C. a. La juridiction d'appel a ordonné la procédure écrite, avec l'accord des parties.

b.a. A______ persiste dans ses conclusions d'appel. Le TP, qui avait admis que la faute était légère, aurait dû renoncer à lui infliger une peine en application de l'art. 52 du Code pénal [CP], sa culpabilité et les conséquences de ses actes étant toutes deux de peu d'importance. Au moment du dépôt de leur première demande de mariage à G______, le 18 mars 2019, B______ détenait un permis de séjour. L'État civil de G______ avait mis quatre mois à leur répondre, pour finir par constater que le fiancé ne disposait plus d'une autorisation de séjour pourtant nécessaire. Finalement, il s'était déclaré incompétent car A______ était domiciliée à Genève. Ils avaient immédiatement déposé une nouvelle demande auprès de l'OCPM, qui avait abouti favorablement, et leur mariage avait été célébré en octobre 2019. Il était vrai que pendant un court laps de temps, B______ s'était retrouvé sans autorisation, mais, à cette époque, elle était enceinte. S'ils avaient été renseignés correctement dès le début de leurs démarches, la procédure en vue du mariage aurait abouti plus rapidement et l'infraction reprochée n'aurait pu lui être reprochée. Son comportement n'avait pas été de nature à entraver l'action administrative, puisqu'une fois la demande déposée, B______ avait obtenu son permis de séjour le 25 octobre 2019, date de leur mariage.

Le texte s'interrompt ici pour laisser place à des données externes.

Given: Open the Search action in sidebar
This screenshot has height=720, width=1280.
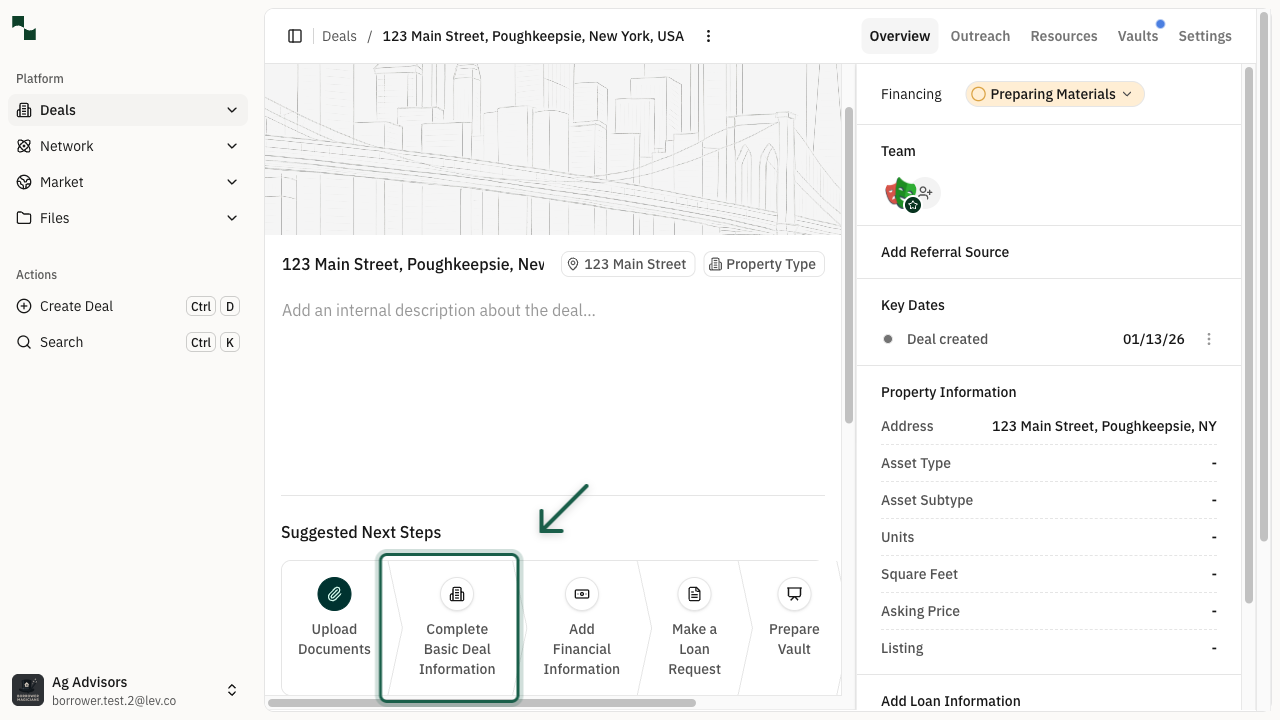Looking at the screenshot, I should 61,342.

Si le verdict de culpabilité devait être confirmé, une amende en application de l'art. 116 al. 2 LEI était suffisante pour sanctionner son comportement. Les conséquences plus importantes qu'entraînerait le prononcé d'une peine pécuniaire, inscrite à son casier judiciaire et pesant sur son avenir, devaient être prises en compte, puisqu'elle était en recherche d'un emploi.

b.b. Pour la procédure de première instance, A______ sollicite une indemnisation pour 11 heures et 45 minutes d'activité de son conseil (dont trois heures et 30 minutes d'activité d'associé et huit heures et 15 minutes d'activité de stagiaire), hors audience, celle-ci ayant duré une heure et 30 minutes, majorée d'un forfait de 10% couvrant des frais divers.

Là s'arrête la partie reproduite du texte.